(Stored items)
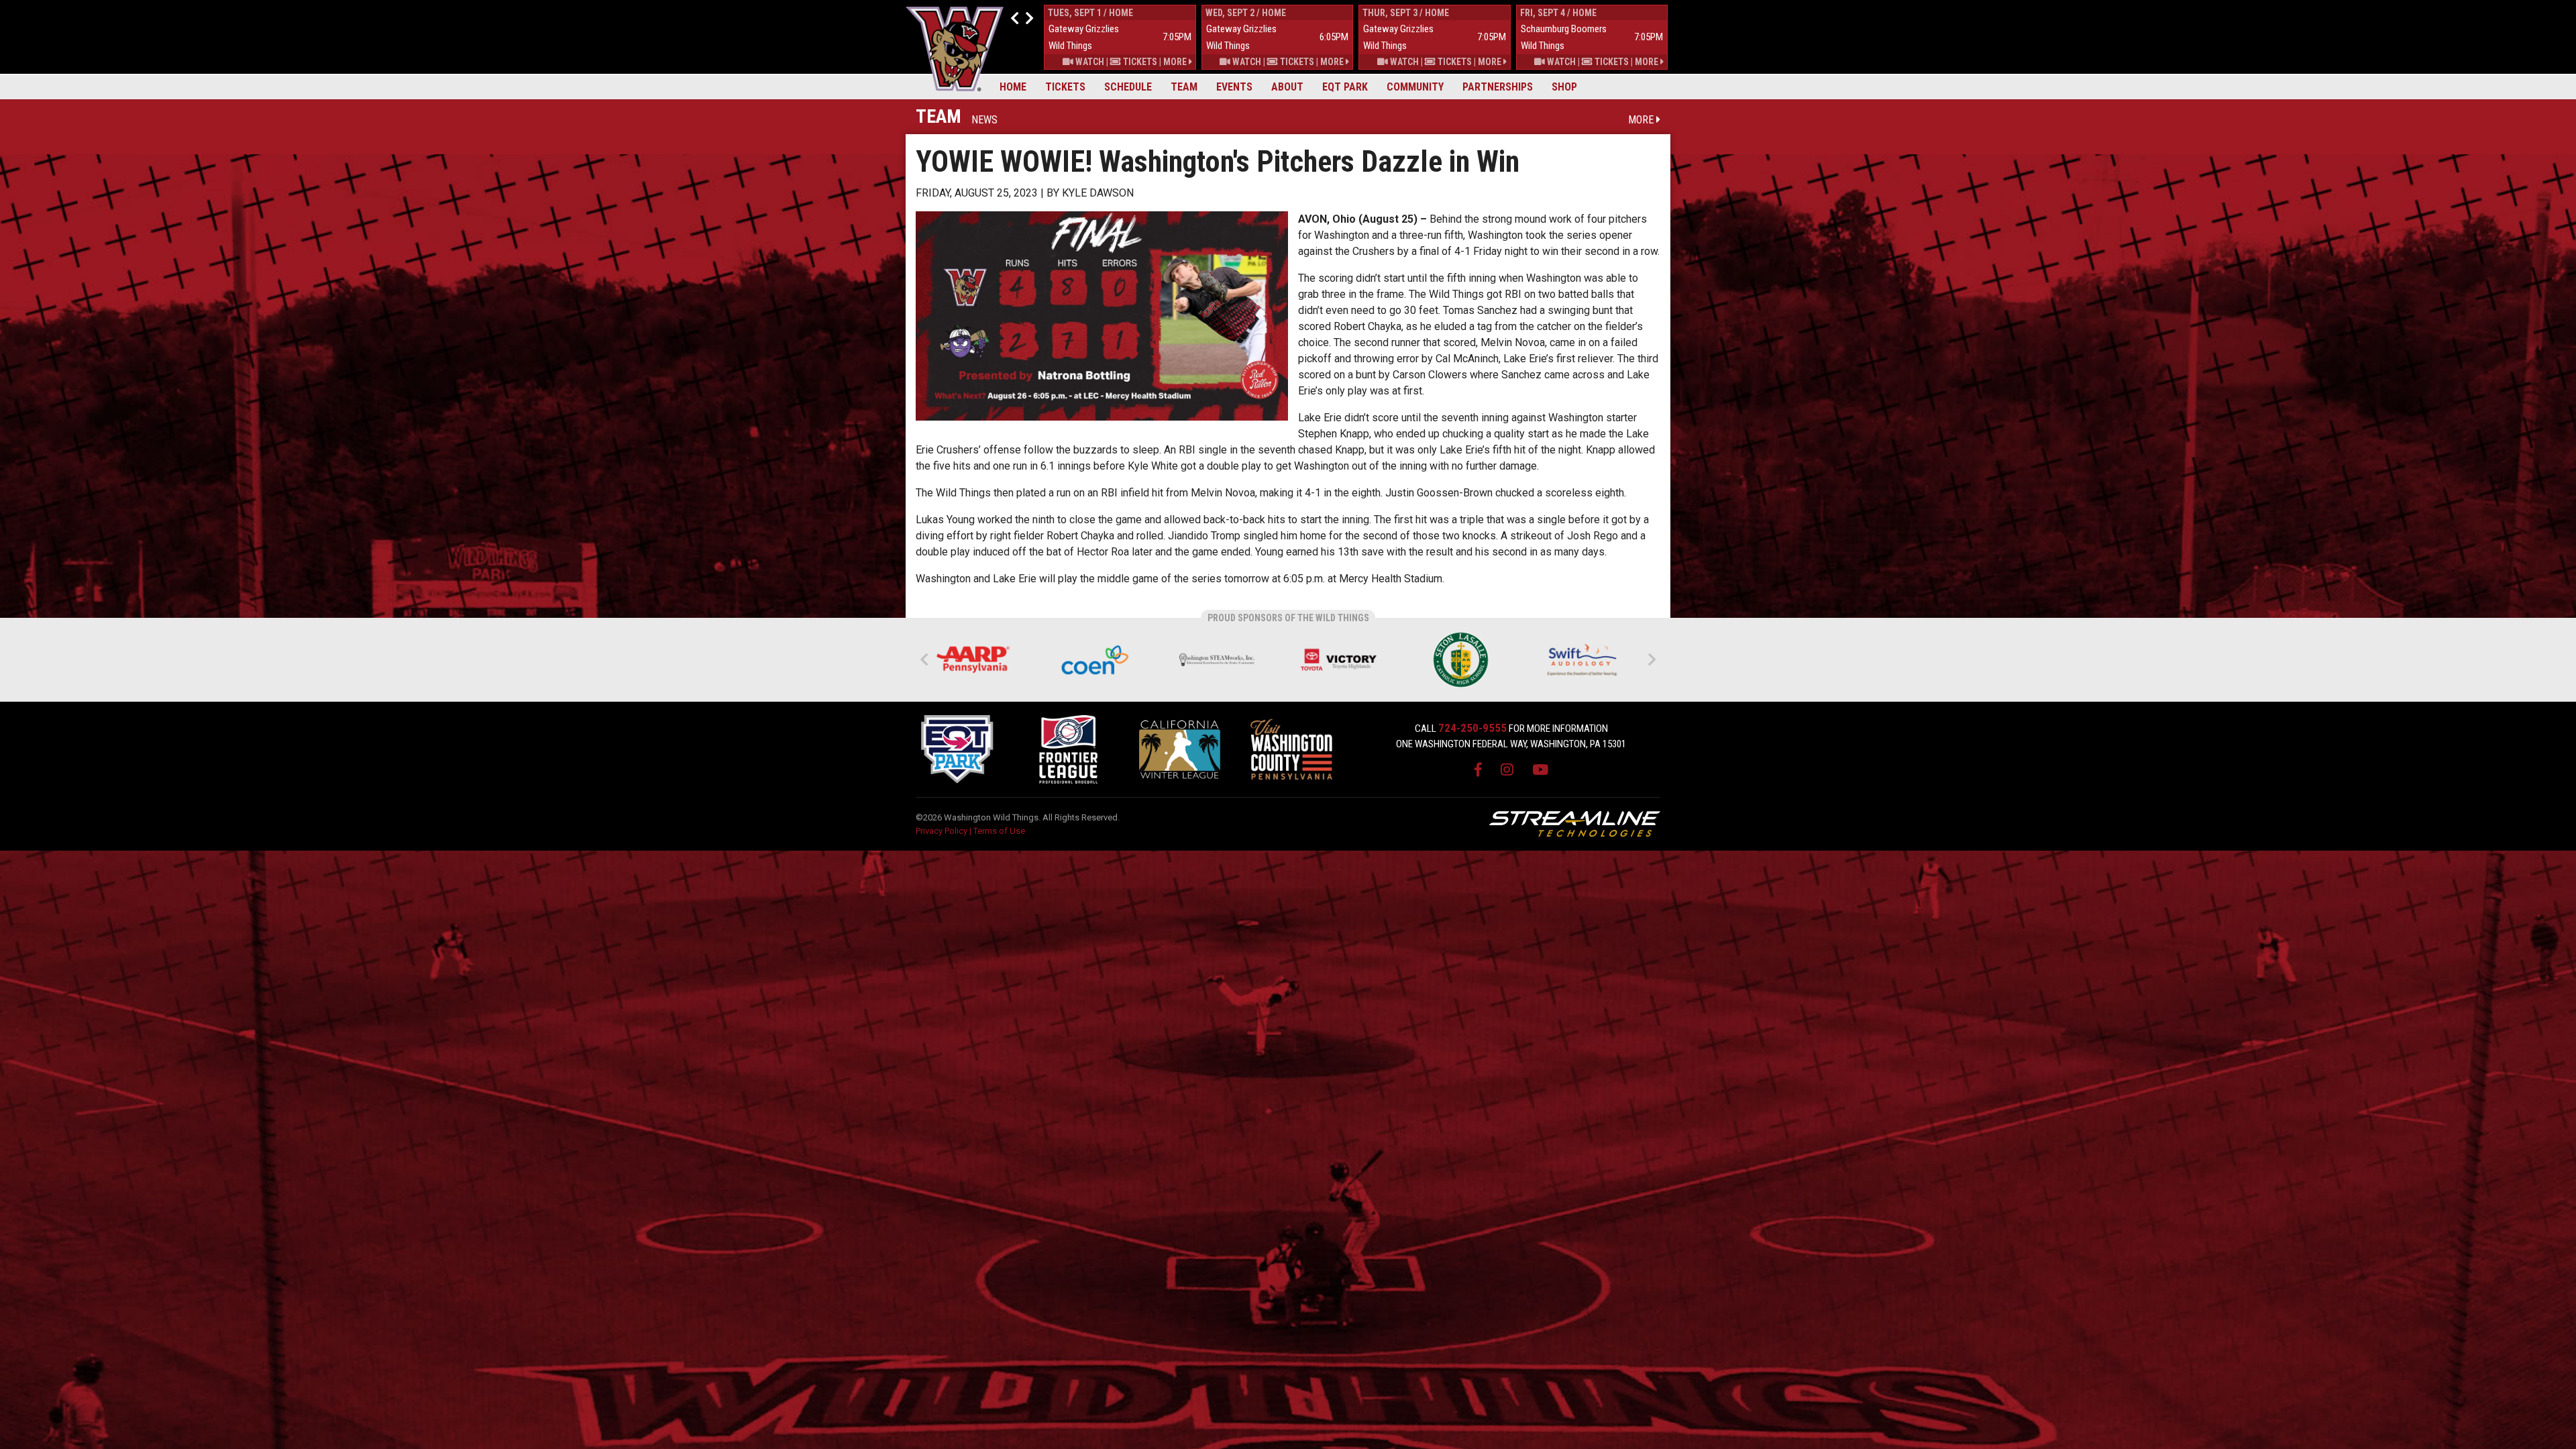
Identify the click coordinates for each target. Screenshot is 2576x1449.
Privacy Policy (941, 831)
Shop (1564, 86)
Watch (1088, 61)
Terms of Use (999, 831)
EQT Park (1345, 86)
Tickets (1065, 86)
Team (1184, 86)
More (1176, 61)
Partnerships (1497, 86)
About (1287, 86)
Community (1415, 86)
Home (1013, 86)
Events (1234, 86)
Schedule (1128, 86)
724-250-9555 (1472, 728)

---

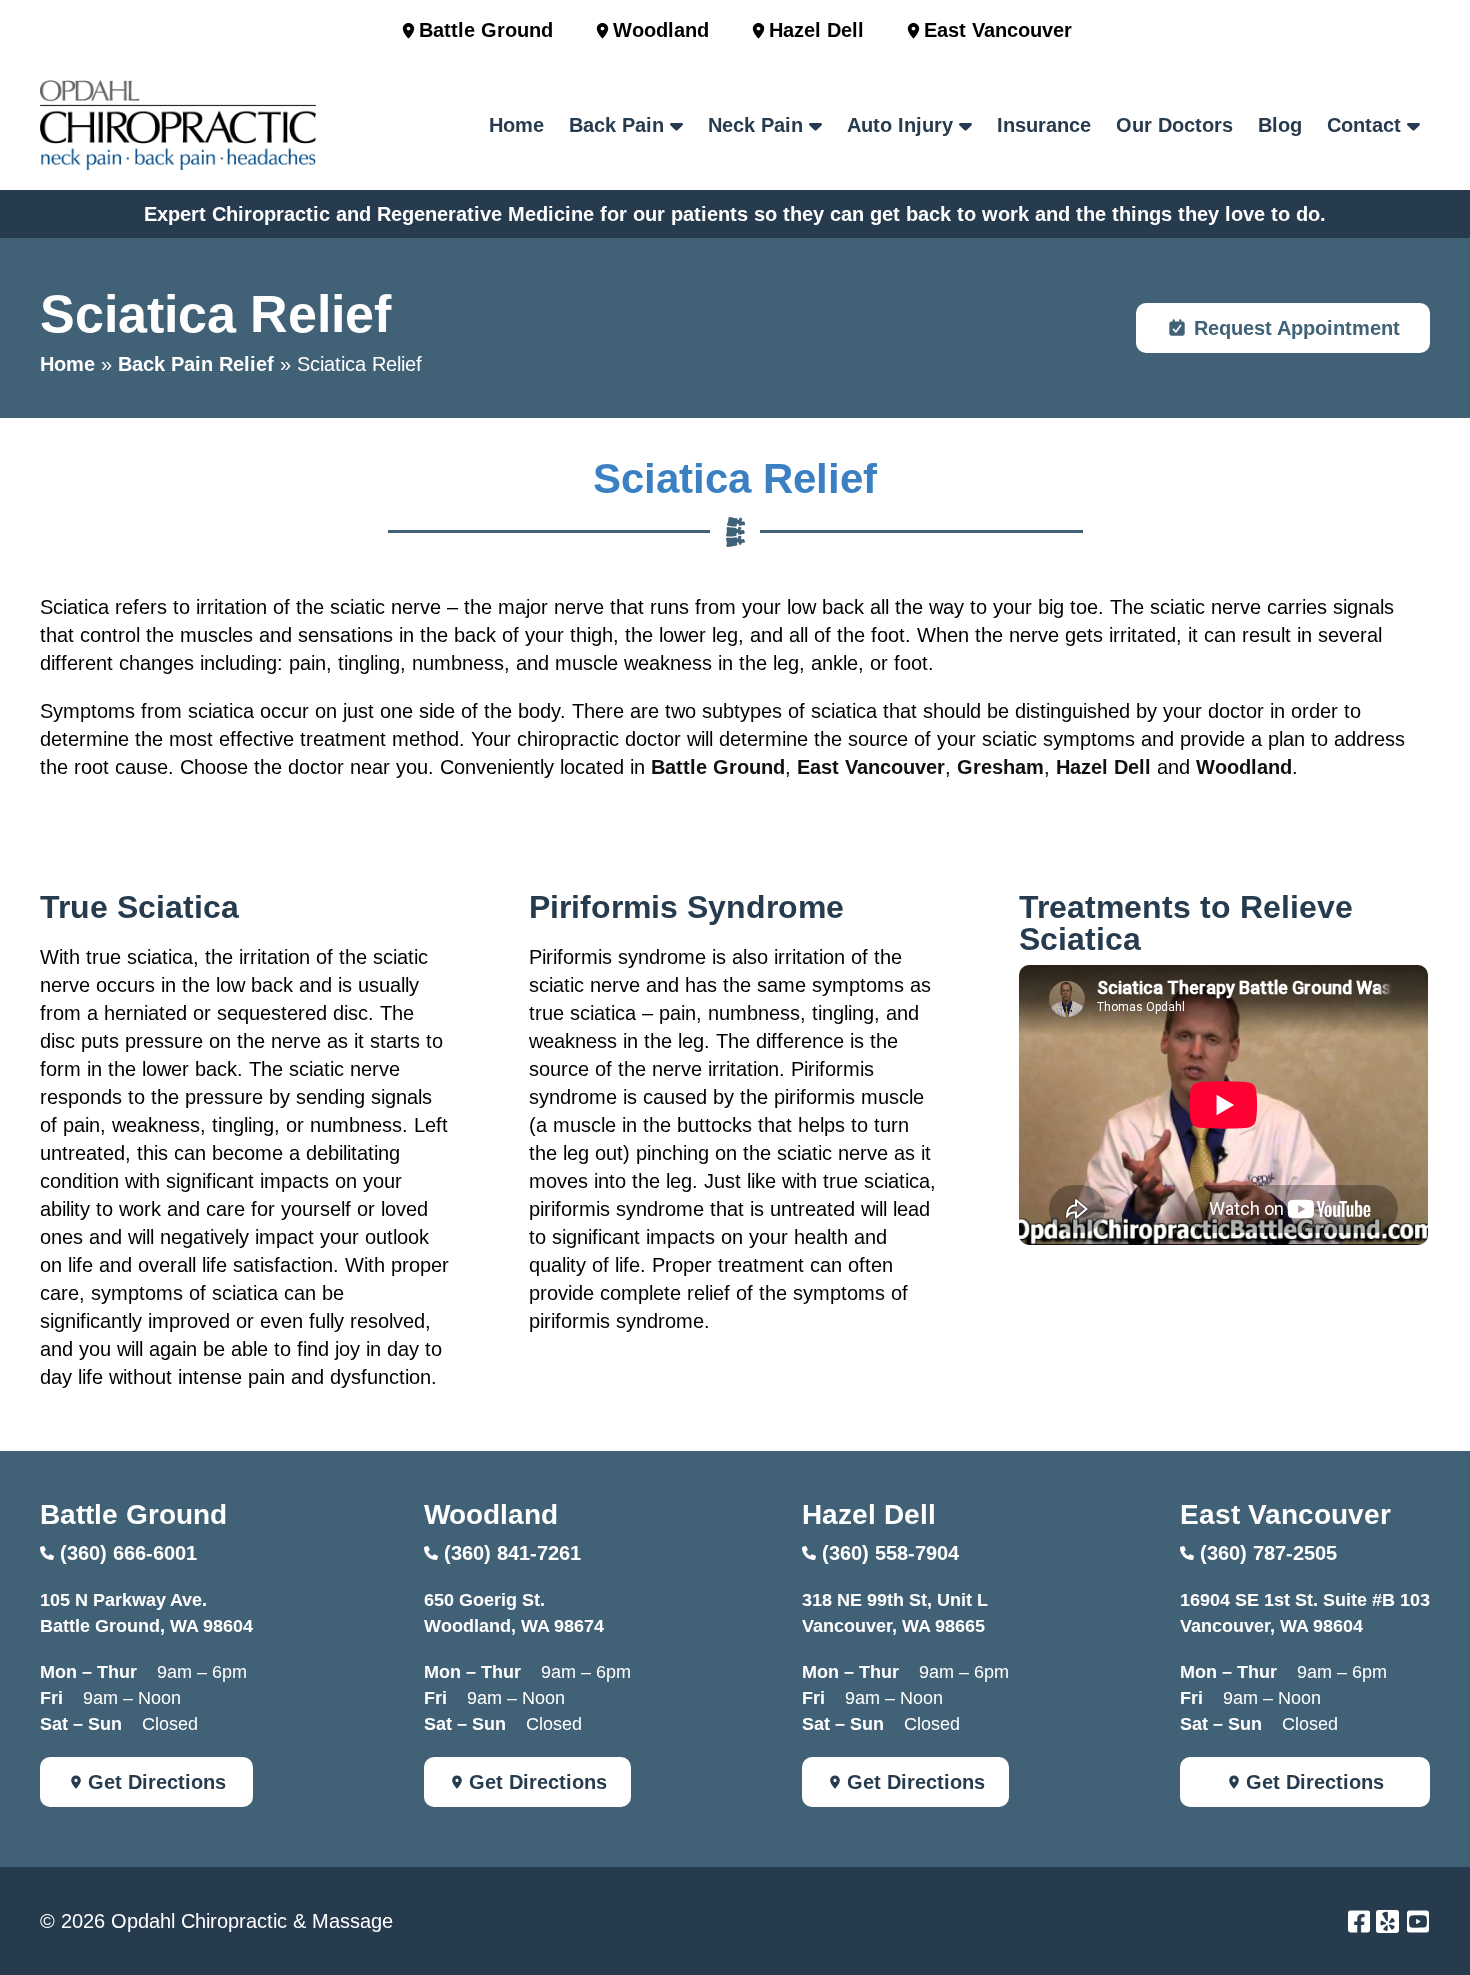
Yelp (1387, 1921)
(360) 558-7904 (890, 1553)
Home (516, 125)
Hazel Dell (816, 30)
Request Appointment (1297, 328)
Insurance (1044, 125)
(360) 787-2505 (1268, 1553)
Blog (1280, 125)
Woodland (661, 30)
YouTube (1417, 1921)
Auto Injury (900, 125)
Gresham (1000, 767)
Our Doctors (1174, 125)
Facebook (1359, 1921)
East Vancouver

# [Work to be completed]
Above are some lines. Repeat exactly, and only, those from the line that has "Request Appointment (1297, 328)" through the line that has "East Vancouver".

# [Output of the exercise]
Request Appointment (1297, 328)
Insurance (1044, 125)
(360) 787-2505 (1268, 1553)
Blog (1280, 125)
Woodland (661, 30)
YouTube (1417, 1921)
Auto Injury (900, 125)
Gresham (1000, 767)
Our Doctors (1174, 125)
Facebook (1359, 1921)
East Vancouver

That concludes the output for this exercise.